§ Exercise brief
Only the lines from the first line of the records through the line containing "Task: Filter dashboard by Kenya" belong in the answer. Copy them exactly.

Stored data
========================
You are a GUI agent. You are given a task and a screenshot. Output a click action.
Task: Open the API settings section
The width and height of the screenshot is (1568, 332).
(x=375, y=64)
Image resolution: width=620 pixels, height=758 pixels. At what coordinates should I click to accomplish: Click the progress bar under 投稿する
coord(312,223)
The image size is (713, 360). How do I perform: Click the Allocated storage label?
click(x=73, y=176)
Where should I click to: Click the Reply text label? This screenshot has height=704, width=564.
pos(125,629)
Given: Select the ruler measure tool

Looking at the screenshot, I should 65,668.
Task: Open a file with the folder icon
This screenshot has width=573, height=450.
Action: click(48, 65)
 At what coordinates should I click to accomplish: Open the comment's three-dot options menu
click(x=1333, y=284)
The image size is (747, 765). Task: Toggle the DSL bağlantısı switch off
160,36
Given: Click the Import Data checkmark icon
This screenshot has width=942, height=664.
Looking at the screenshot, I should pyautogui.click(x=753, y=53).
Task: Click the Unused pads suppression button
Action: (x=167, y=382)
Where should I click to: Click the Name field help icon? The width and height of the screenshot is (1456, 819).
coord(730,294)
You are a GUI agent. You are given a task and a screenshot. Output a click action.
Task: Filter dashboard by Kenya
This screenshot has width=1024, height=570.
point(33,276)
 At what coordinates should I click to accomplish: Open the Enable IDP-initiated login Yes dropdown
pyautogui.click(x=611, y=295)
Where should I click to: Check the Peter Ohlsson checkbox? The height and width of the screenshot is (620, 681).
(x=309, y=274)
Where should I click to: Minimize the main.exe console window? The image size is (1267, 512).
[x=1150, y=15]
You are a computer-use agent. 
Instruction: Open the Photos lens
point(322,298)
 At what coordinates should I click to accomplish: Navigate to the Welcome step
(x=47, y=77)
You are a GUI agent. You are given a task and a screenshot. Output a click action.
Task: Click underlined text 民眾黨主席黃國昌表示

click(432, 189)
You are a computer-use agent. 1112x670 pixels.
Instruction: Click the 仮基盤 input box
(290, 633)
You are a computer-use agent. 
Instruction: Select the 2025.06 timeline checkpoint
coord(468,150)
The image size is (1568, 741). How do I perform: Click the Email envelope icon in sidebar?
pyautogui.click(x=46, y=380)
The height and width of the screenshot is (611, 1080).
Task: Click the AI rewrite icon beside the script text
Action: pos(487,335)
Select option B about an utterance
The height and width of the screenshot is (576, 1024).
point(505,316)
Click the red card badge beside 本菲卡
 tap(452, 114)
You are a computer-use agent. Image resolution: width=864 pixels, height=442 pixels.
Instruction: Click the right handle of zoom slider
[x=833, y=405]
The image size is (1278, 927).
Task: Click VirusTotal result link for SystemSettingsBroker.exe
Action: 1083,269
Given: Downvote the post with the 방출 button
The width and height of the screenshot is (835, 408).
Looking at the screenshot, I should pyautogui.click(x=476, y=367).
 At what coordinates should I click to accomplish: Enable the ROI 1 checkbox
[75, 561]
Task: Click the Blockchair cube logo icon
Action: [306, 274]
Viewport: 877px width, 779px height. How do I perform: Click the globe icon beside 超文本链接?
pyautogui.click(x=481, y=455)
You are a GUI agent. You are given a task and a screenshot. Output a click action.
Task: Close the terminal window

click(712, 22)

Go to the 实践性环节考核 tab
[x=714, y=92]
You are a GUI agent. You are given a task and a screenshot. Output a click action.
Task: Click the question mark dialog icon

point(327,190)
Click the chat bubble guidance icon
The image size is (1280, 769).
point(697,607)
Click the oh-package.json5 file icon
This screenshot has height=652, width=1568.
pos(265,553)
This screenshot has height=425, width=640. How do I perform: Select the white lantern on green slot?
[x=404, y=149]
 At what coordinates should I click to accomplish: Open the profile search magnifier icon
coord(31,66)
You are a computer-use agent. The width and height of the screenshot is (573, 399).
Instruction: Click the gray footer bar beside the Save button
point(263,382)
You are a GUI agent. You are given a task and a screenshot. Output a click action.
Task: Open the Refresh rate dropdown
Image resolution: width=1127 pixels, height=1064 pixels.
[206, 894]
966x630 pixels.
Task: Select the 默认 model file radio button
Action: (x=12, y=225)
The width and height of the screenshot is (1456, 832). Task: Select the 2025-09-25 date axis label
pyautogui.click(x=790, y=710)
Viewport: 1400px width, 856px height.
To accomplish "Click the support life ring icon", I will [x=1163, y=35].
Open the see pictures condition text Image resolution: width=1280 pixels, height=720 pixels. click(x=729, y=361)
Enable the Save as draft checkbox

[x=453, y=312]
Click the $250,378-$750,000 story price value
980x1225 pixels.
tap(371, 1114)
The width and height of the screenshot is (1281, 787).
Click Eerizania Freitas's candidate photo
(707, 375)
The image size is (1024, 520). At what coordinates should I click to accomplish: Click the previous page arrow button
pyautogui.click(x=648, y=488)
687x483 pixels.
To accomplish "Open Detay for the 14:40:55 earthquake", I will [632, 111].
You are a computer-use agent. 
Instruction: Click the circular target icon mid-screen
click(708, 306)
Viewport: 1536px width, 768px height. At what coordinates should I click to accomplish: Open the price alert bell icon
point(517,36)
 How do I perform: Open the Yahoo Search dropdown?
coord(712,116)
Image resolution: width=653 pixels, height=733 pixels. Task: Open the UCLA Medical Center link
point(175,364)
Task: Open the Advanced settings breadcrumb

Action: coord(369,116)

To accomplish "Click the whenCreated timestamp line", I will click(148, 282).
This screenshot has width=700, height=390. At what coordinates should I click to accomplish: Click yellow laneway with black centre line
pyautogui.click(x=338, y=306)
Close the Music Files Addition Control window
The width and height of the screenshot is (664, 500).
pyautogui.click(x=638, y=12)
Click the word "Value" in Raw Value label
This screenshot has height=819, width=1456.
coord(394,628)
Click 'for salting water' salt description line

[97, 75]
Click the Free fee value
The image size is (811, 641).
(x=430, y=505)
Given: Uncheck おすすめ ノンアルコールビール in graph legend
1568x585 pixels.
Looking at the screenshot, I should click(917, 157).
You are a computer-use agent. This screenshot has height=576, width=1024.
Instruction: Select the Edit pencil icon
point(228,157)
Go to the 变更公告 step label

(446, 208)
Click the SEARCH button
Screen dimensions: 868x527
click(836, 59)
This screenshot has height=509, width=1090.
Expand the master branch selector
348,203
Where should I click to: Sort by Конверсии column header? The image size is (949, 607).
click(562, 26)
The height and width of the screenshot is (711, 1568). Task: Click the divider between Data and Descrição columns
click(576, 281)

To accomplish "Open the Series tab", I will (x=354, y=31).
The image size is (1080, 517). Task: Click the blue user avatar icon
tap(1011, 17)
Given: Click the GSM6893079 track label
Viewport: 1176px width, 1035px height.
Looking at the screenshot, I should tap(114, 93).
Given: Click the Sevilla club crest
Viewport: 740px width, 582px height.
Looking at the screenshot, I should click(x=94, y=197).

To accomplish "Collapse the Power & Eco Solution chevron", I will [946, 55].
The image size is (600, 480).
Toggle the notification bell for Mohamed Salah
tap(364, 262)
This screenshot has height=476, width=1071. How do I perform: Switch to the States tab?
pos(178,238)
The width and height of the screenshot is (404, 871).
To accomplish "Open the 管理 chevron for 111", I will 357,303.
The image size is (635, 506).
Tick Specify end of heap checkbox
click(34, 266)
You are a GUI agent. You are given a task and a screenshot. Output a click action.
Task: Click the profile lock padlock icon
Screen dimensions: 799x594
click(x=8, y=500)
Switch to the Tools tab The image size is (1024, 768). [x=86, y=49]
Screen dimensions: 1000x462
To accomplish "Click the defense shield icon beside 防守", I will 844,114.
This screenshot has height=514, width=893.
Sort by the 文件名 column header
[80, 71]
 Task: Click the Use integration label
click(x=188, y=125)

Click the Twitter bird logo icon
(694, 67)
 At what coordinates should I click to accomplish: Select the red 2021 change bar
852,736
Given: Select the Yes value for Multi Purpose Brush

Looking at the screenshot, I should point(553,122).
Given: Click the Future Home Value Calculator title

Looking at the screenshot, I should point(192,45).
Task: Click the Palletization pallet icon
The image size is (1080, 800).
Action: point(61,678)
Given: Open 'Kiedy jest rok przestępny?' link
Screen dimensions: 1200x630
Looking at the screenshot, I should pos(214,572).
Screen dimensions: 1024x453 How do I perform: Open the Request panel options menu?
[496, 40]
========================
§ Response below
You are a GUI agent. You are given a task and a screenshot. Output a click action.
Task: Open the API settings section
The width and height of the screenshot is (1568, 332).
(x=375, y=64)
Image resolution: width=620 pixels, height=758 pixels. At what coordinates should I click to accomplish: Click the progress bar under 投稿する
coord(312,223)
The image size is (713, 360). How do I perform: Click the Allocated storage label?
click(x=73, y=176)
Where should I click to: Click the Reply text label? This screenshot has height=704, width=564.
pos(125,629)
Given: Select the ruler measure tool

Looking at the screenshot, I should 65,668.
Task: Open a file with the folder icon
This screenshot has width=573, height=450.
Action: click(48, 65)
 At what coordinates should I click to accomplish: Open the comment's three-dot options menu
click(x=1333, y=284)
The image size is (747, 765). Task: Toggle the DSL bağlantısı switch off
160,36
Given: Click the Import Data checkmark icon
This screenshot has width=942, height=664.
Looking at the screenshot, I should pyautogui.click(x=753, y=53).
Task: Click the Unused pads suppression button
Action: (x=167, y=382)
Where should I click to: Click the Name field help icon? The width and height of the screenshot is (1456, 819).
coord(730,294)
You are a GUI agent. You are given a task and a screenshot. Output a click action.
Task: Filter dashboard by Kenya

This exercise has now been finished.